To find the pOH of solution of $\pu{0.42 M}$ of $\ce{NaHCO3}$, given a $\ce{Kb}$ of $\pu{2.4E-8}$, my solution manual does the following steps:

1. Reaction is similar to : $\ce{HCO3- + H2O <=> H2CO3 + OH-}$
2. $\displaystyle \ce{Kb} = \pu{2.4E-8} = \ce{\frac{[OH-][H2CO3]}{[HCO3-]}}$
3. $\displaystyle \ce{Kb} = \pu{2.4E-8} = \ce{\frac{[OH]^2}{[0.42]}}$ , as we have $\pu{0.42 M}$ of $\ce{NaHCO3}$ so approximately $\pu{0.42 M}$ $\ce{HCO3-}$, and $\ce{[OH-] = [H2CO3]}$
4. Solve equation for $\ce{[OH-]}$, giving $\ce{[OH-]} = \pu{10^{-4}}$ and hence $\ce{pOH} = 4$

What I don't understand is: Given the equation $$\ce{HCO3- + H2O <=> H2CO3 + OH-},$$ doesn't this show $\ce{HCO3} = \ce{H2O} = \ce{H2CO3} =\ce{OH-}$, as they are all in a $\mathrm{1:1:1:1}$ molar ratio in the equation.

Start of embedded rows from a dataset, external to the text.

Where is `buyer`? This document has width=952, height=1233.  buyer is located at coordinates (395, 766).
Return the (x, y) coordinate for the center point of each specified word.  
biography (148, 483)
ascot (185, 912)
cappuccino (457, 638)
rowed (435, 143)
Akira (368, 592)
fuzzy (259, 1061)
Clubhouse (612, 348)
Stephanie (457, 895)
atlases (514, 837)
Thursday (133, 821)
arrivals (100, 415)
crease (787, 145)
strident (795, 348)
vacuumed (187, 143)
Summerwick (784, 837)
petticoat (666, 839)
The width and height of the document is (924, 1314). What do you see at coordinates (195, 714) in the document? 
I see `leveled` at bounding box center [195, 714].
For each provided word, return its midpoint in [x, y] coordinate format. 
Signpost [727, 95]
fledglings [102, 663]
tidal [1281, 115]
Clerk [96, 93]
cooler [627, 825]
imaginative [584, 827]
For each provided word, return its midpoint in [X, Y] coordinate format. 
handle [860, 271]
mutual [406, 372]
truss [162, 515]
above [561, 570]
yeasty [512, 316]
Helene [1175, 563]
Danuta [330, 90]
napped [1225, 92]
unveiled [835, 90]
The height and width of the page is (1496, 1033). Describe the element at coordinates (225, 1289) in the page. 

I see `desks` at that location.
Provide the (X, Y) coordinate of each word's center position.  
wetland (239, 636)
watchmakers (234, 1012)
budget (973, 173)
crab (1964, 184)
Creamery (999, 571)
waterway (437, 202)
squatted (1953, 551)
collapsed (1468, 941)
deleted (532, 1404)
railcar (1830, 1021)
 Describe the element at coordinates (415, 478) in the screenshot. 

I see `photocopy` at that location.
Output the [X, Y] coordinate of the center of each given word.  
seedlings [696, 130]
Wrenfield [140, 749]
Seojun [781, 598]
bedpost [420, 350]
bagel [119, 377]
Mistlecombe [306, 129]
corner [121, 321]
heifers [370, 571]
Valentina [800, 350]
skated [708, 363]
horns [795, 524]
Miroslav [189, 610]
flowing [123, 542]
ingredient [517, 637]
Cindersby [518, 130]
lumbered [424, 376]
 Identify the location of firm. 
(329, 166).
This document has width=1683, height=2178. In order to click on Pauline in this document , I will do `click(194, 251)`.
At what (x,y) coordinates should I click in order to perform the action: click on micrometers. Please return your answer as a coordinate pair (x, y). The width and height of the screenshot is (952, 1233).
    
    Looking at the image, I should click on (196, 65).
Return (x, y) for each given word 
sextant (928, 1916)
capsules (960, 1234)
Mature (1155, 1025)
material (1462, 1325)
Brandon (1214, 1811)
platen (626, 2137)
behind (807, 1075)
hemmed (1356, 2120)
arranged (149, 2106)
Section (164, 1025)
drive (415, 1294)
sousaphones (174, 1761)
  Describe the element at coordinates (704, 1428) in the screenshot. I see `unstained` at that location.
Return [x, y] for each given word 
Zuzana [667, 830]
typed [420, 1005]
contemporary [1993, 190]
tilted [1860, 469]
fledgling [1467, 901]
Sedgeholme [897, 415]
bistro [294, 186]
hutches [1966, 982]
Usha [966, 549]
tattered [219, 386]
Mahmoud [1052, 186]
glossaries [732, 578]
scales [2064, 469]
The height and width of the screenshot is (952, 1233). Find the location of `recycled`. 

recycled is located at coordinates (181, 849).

So wouldn't $\ce{OH-}$ also just equal $\pu{0.42 M}$?

Answer 1

Your misunderstanding appears to be some confusion between stoichiometry and equilibrium concentrations. The chemical equation describes the stoichiometry or the ratio of the species in the reaction. In other words, each time the reaction happens, the equation describes how many of each reactant are consumed and how many are produced. In your example:

$$\ce{HCO3- + H2O <=> H2CO3 + OH-}$$

Each time this reaction occurs in the forward direction, one bicarbonate anion and one water molecule react to form one carbonic acid molecule and one hydroxide anion. In the reverse direction, one carbonic acid molecule and one hydroxide anion react to form one bicarbonate anion and one water molecule.

Since this reaction is reversible, the equilibrium constant tells you something about the extent of the reaction. In other words, what portion of the overall system is sitting on the reactant side and what portion sis sitting on the product side. Put another way, the system is at equilibrium when the rates of the forward and reverse reactions are equal. These rates are dependent on the concentrations of the species on the reactant and product sides of the equation and on rate constants.

$$\mathrm{rate_{forward}=rate_{reverse}}\\ k_\mathrm{f}[\ce{HCO3-}][\ce{H2O}]=k_\mathrm{r}[\ce{H2CO3}][\ce{OH-}]$$

The equilibrium constant is the ratio of the rate constants:

$$K=\frac{k_\mathrm{r}}{k_\mathrm{f}}=\frac{[\ce{H2CO3}][\ce{OH-}]}{[\ce{HCO3-}][\ce{H2O}]}$$

The equilibrium constant is thus a law of mass action expression for the situation where the forward and reverse rates are equal. At this state, both forward and reverse reactions are occurring following the stoichiometric ratios, but the concentrations of each species has reached a steady state.